Eu moro no Vale Europeu do Globo Repórter. E você também!


O Globo Repórter, exibido na última sexta-feira (19), foi uma grata surpresa para o Vale Europeu. Embora as gravações tenham acontecido em 2015, começamos o ano com o pé direito e com um público talvez nunca antes visto contemplando a nossa região. Foi lindo, foi emocionante, foi comemorado e com muita razão.

Mas, como tudo para o blumenauense fundamental (te dedico, Maicon Tenfen!) é motivo para polêmica, a vinheta nem tinha começado e já pipocavam nas redes sociais os memes sobre não morarmos no mesmo lugar que o Globo Repórter mostrava. Sinto lhes dizer, do alto do calor senegalês desta tarde de sábado em Blumenau, que eu moro no Vale Europeu do Globo Repórter, sim. E você também.

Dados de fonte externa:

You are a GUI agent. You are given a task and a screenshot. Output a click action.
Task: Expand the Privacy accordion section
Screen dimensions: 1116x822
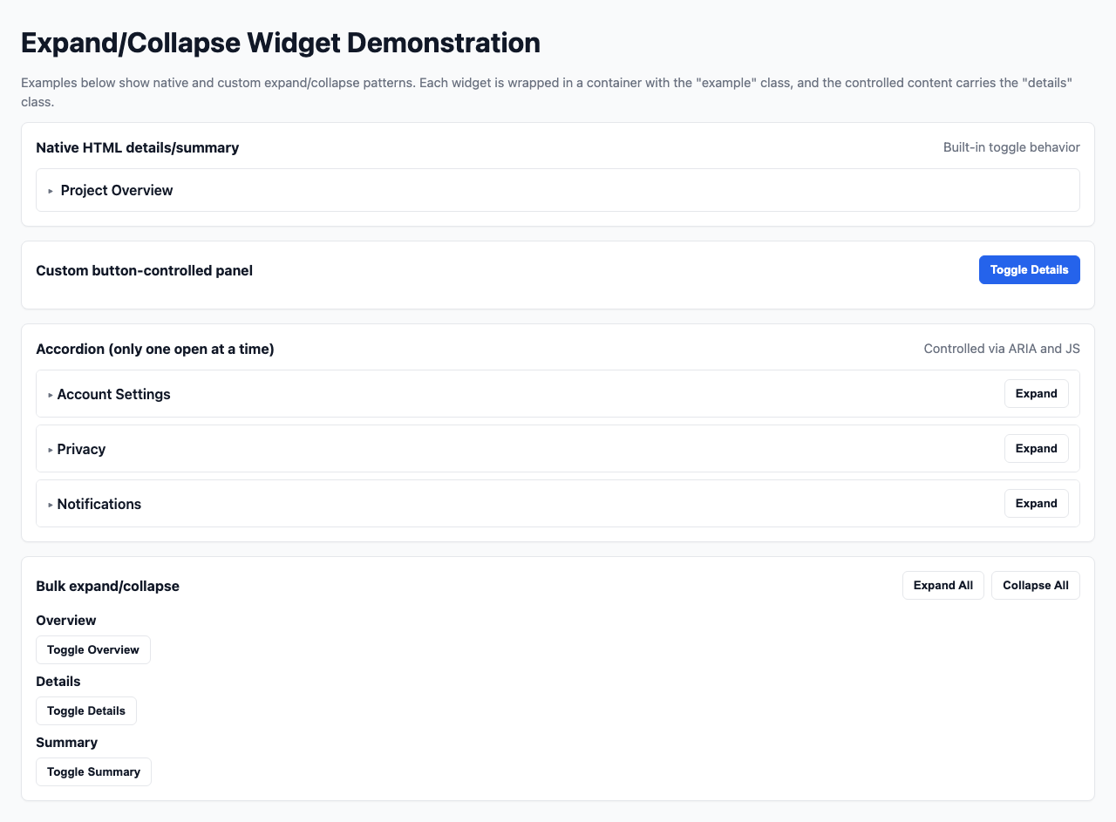point(1036,448)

Antes de mais nada, é preciso que se entenda que o Globo Repórter em momento algum se propôs a fazer uma análise social da nossa nada mole vida. É um programa que já na chamada deixava claro que se dedicava a mostrar as belezas deste pedaço de terra. As be-le-zas. E foi isso que fez.

Nada daquilo é mentira. A escola bilíngüe existe, o cicloturismo é fortíssimo, o turismo rural é uma realidade que está mudando a vida das famílias, as cavernas estão lá, os Clubes de Caça e Tiro também. Eles não nos resumem, mas existem. E ninguém falou que nos restringimos àquilo.

Conheço duas pessoas que apareceram nesta primorosa edição. A Hanna-lora, de Pomerode (SC), aparece falando da maior paixão da sua vida: as cucas. Fiquei emocionada ao perceber que escolheram o case certo: ela é uma mulher simples, com sorriso sempre no rosto e uma cuca fresquinha sempre à mão. Ela não é de mentira. Na sua pouca altura e muito talento, sobram determinação e amor pelo que faz. Exatamente como o programa mostrou.

Também conheço o Moacir, que fala uma das mais icônicas frases do programa: “nossa região não perde em nada para a Europa. A única diferença é que lá os morros estão cheios de neve. Aqui não”. Ele está falando em relação ao cicloturismo, claro. E eu acredito no que ele diz. Ou não teríamos um dos circuitos mais visitados e queridos pelos praticantes da modalidade. Ou não seríamos uma bem construída referência neste sentido.

É fácil dizer que não somos tão europeus assim quando as únicas visitas que fizemos ao velho continente foram resumidas a pontos turísticos. Você sabia que as nossas leis trabalhistas são mais avançadas que as deles? Ou que lá, onde tantos dizem que sonham morar, falta emprego? E que lá pessoas morrem de frio, você sabia? Ninguém é tão perfeito quanto os turistas imaginam. E tudo bem. Não é o fim do mundo, não é mentira, não é farsa.

Ninguém aqui esqueceu os problemas. Temos a Piracicabana, falta uma placa decente indicando a entrada da cidade na BR-470 e, vejam só que desastre, também temos a 470. Mas temos o sorriso da Hanna-lora, a paixão por duas rodas do Moacir, espaços para pesca a degustação de trutas, grupo de maracatu, estamos chegando à segunda edição do TEDxBlumenau, somos a capital da cerveja, uma das mais conhecidas regiões para prática de raffting. Tudo isso é verdade, tudo isso existe. E se você não conhece, não é culpa do Globo Repórter. É uma crença besta de que só é possível se surpreender com um passaporte na mão que já deveria ter sido deixada de lado há muito tempo.

Triste não é saber que temos muito a melhor. Mas perceber o quanto não sabemos valorizar o que temos para admirar. Nosso problema pode não ser mais mídia, mas continua sendo auto-estima.